The agreement would raise wages for UPS employees across the board and end a controversial two-tiered employee system.

UPS workers hold placards at a rally held by the Teamsters Union on July 19, 2023, in Los Angeles, California, ahead of an August 1st deadline for an agreement on a labor contract deal and to avert a strike that could lead to billions of dollars in economic losses.

The Teamsters have reached a new agreement with UPS that the union is touting as the “most historic” deal in the history of the company, likely avoiding a 340,000-worker strike that was slated to start August 1.

The union and the company announced the deal on Tuesday, just hours after the parties had returned to the bargaining table following a collapse in negotiations earlier this month. The agreement includes an end to the two-tiered employee system that allowed the company to pay part-time and newer workers lower wages, as well as agreements to install air conditioning in delivery vehicles and wage raises across the board, according to the Teamsters.

“We demanded the best contract in the history of UPS, and we got it,” Teamsters President Sean O’Brien said in a statement.

“We’ve changed the game, battling it out day and night to make sure our members won an agreement that pays strong wages, rewards their labor, and doesn’t require a single concession. This contract sets a new standard in the labor movement and raises the bar for all workers,” O’Brien continued, adding that UPS agreed to put $30 billion of new funds on the table to reach the new deal.

UPS CEO Carol Tomé called the deal a “win-win-win” in a statement, with the company estimated to lose $810 million from a 10-day strike and potentially a large number of customers, which happened during UPS workers’ last strike in 1997. “This agreement continues to reward UPS’s full- and part-time employees with industry-leading pay and benefits while retaining the flexibility we need to stay competitive, serve our customers and keep our business strong,” Tomé said.

The agreement will give existing workers a raise of $2.75 an hour this year and $7.50 an hour over the next five years. Part time workers’ pay — who the union has previously said make near-minimum wage in many parts of the country — will be raised to a base level of $21 an hour immediately, up from the current minimum of $16.20 an hour. The new wage is lower than Teamsters’ demand of $25 an hour for part-timers, though the union touts that existing part-time workers will see an average wage increase of 48 percent over the course of the contract.

Crucially, Teamster members who were in the second tier of workers, nicknamed 22.4, will all be reclassified as senior workers. Part-time workers’ pay and the two-tier system had been major sticking points for the union.

Drivers will no longer be forced to work overtime on their days off, while the company will create 7,500 more full-time jobs and fulfill 22,5000 open positions in order to allow more part-time employees to become full-time workers. Workers have also won air conditioning in delivery vans for the first time.

The contract still needs to be agreed upon by the rank-and-file members in order to be finalized. Union leaders will be meeting at the end of the month to review the contract, after which members will get a chance to vote electronically between August 3 and August 22. If members don’t vote to ratify the contract, they may still strike.

The agreement represents a major bellwether of the resurgent labor movement, which is seeing an increased amount of strike activity and new energy for unionization. Labor leaders have continually emphasized the importance of their fight not just for the workers they represent, but for workers across the country.

**Source material:**
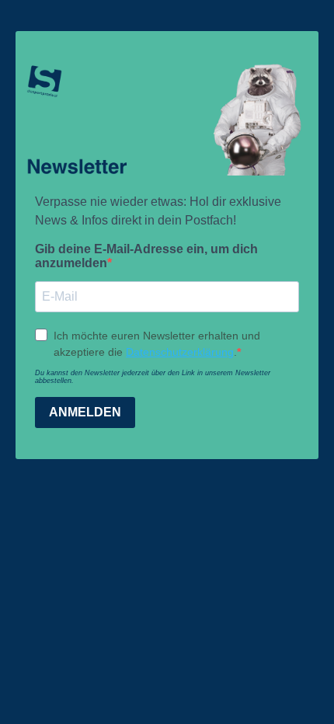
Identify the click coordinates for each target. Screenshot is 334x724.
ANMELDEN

**What is expected:**
Copy out the passage of the UPS–Teamsters contract article above, starting at "The Teamsters have" and ending at "in a statement.".

**Task response:**
The Teamsters have reached a new agreement with UPS that the union is touting as the “most historic” deal in the history of the company, likely avoiding a 340,000-worker strike that was slated to start August 1.

The union and the company announced the deal on Tuesday, just hours after the parties had returned to the bargaining table following a collapse in negotiations earlier this month. The agreement includes an end to the two-tiered employee system that allowed the company to pay part-time and newer workers lower wages, as well as agreements to install air conditioning in delivery vehicles and wage raises across the board, according to the Teamsters.

“We demanded the best contract in the history of UPS, and we got it,” Teamsters President Sean O’Brien said in a statement.